=== Data under study ===
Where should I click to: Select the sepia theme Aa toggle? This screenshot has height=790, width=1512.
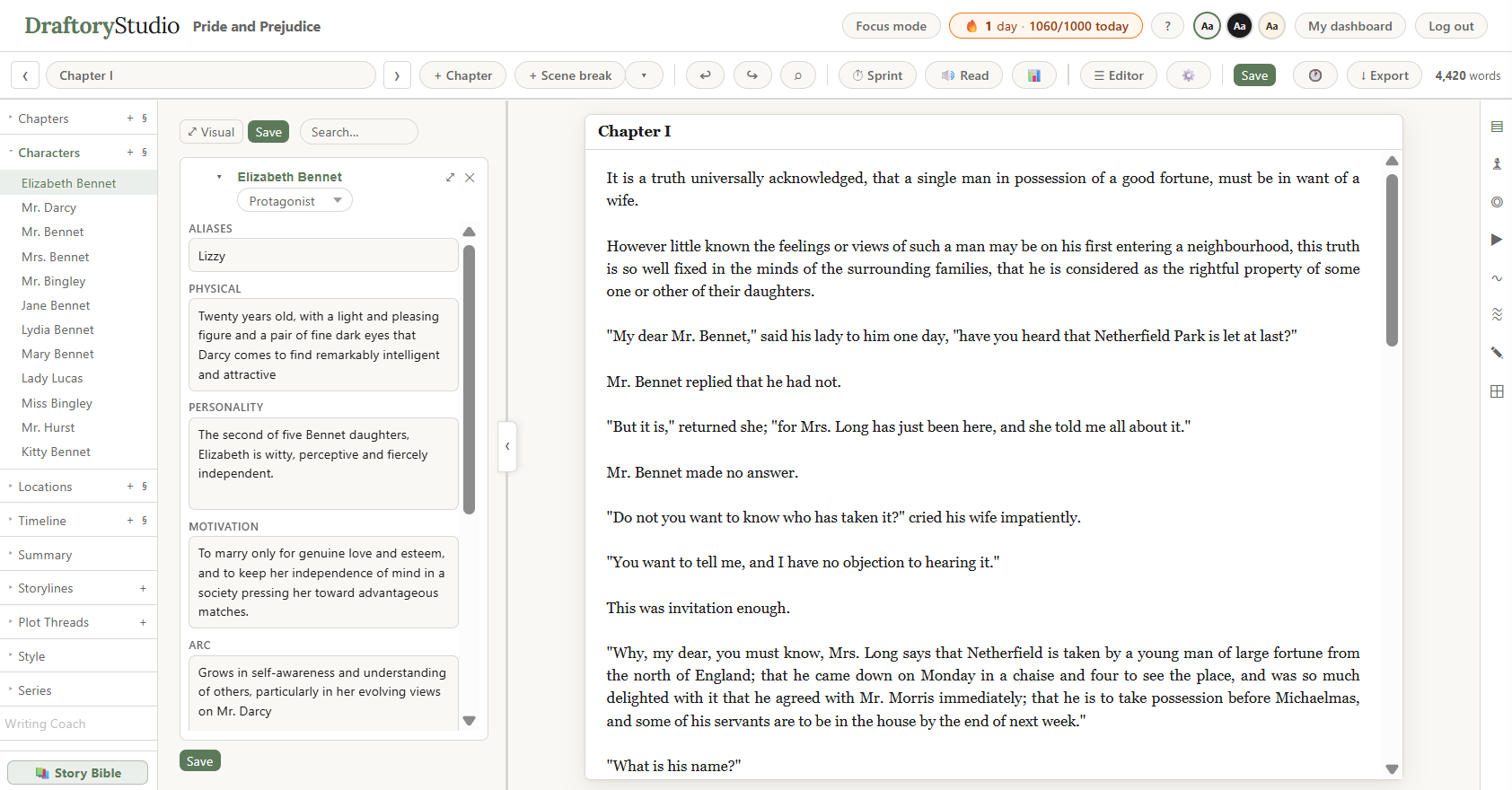[1271, 26]
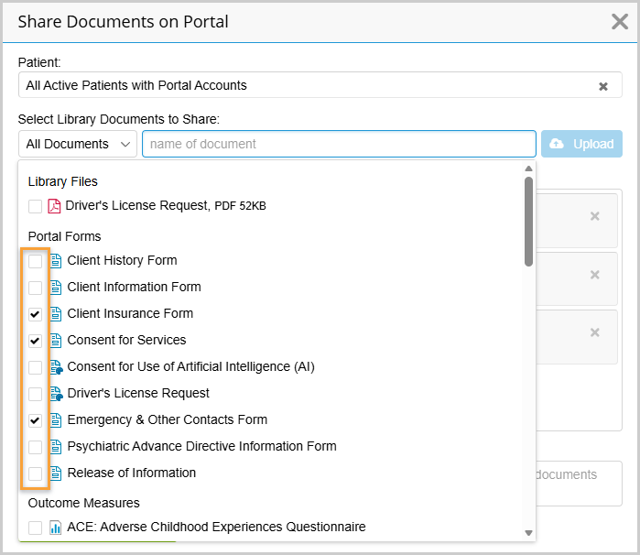640x555 pixels.
Task: Uncheck the Emergency & Other Contacts Form checkbox
Action: click(x=35, y=420)
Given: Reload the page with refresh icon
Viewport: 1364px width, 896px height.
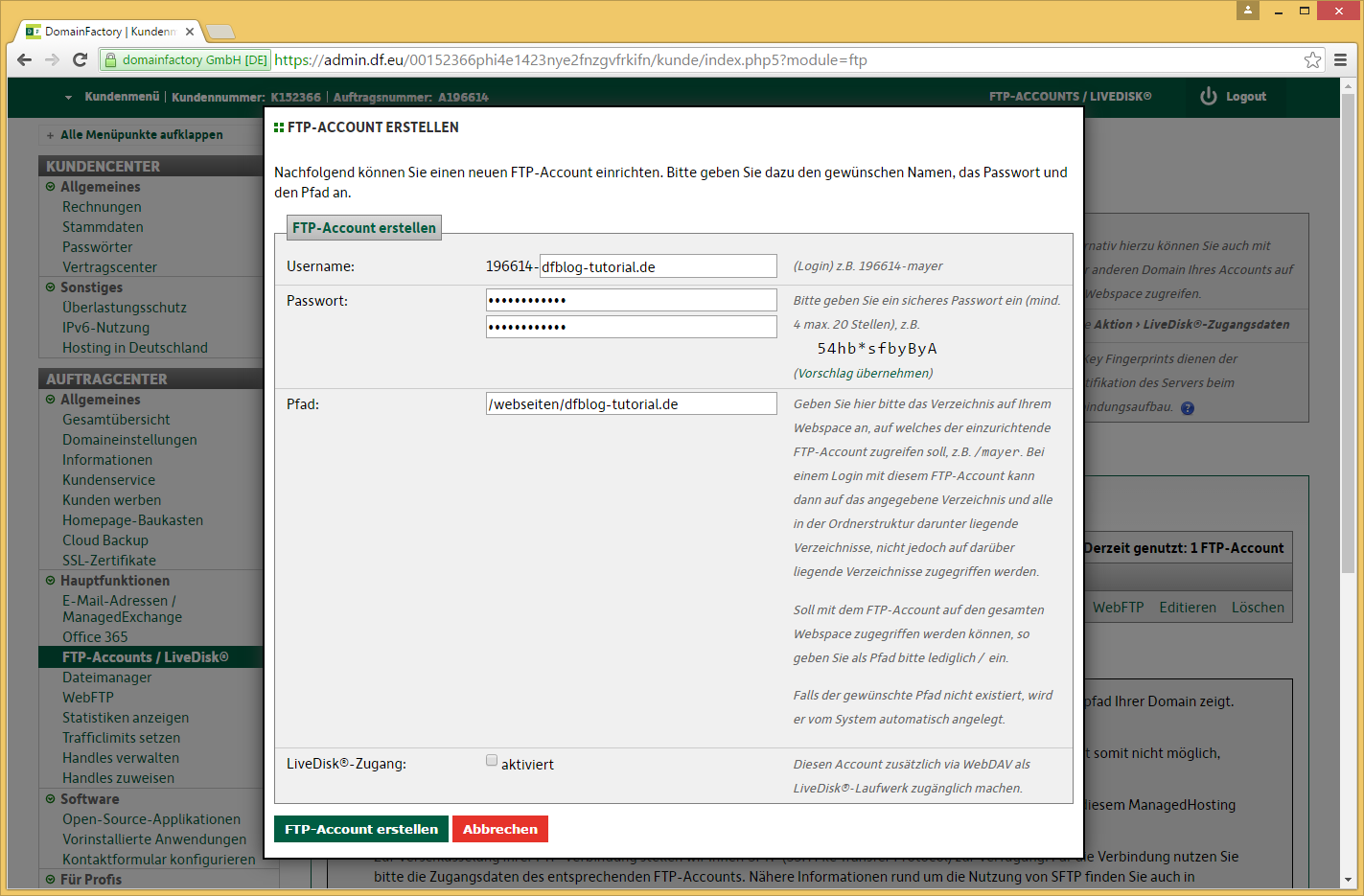Looking at the screenshot, I should tap(81, 60).
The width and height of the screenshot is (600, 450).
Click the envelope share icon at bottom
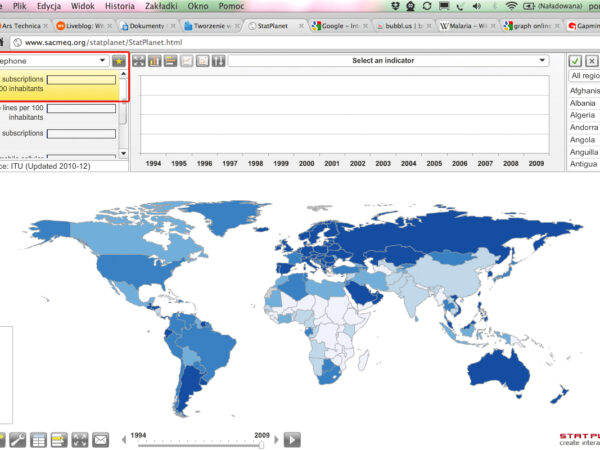(x=101, y=439)
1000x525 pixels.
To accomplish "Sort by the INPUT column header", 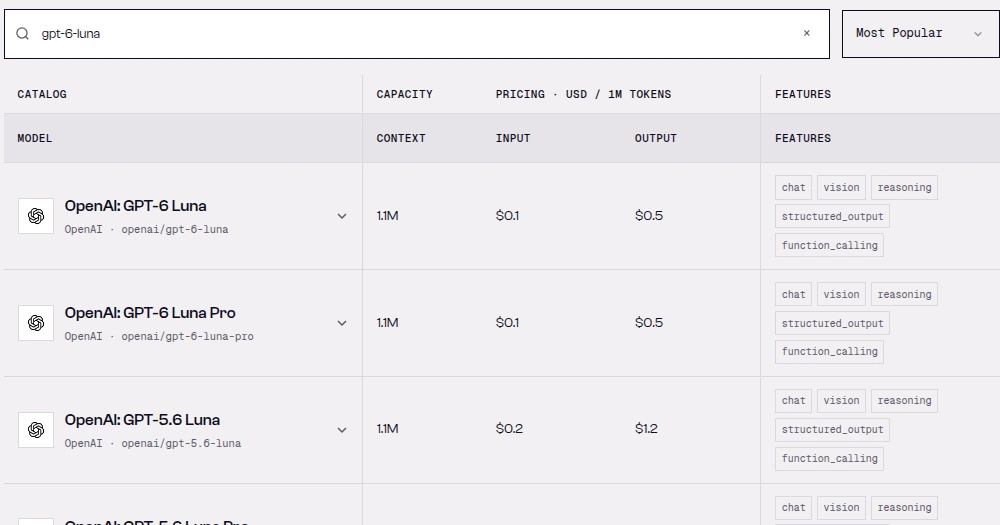I will pyautogui.click(x=513, y=138).
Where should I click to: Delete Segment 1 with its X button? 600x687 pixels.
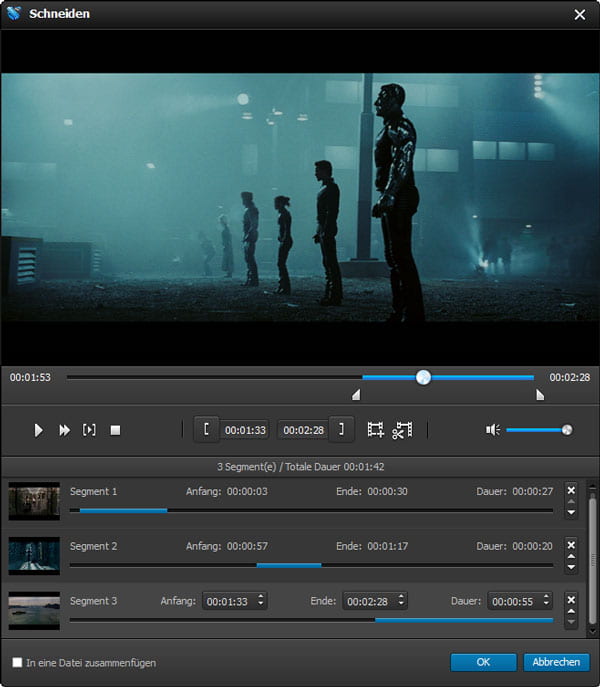571,490
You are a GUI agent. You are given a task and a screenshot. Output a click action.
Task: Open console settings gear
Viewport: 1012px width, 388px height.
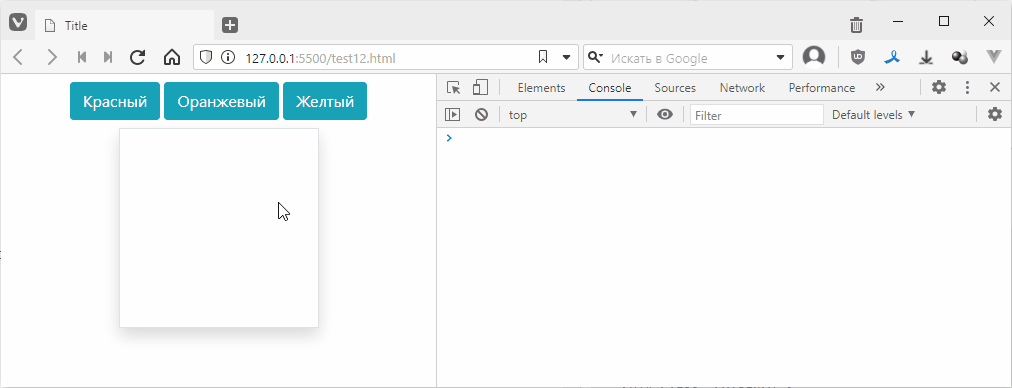click(995, 115)
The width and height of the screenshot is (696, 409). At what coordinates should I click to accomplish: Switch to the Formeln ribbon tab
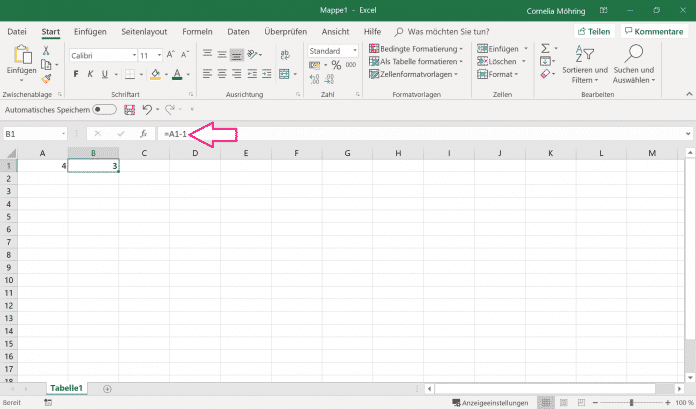[x=197, y=31]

=== What this task involves ===
Copy exactly and only this span: the line with "Where should I click to: Delete" through the final line of the entries, both ends included, with the pictures left out.

=== Answer box ===
Where should I click to: Delete Segment 1 with its X button? 600x687 pixels.
571,490
You are a GUI agent. You are given a task and a screenshot. Output a click action.
Task: Open console settings gear
Viewport: 1012px width, 388px height.
click(995, 115)
The width and height of the screenshot is (696, 409). At what coordinates should I click to accomplish: Switch to the Formeln ribbon tab
[x=197, y=31]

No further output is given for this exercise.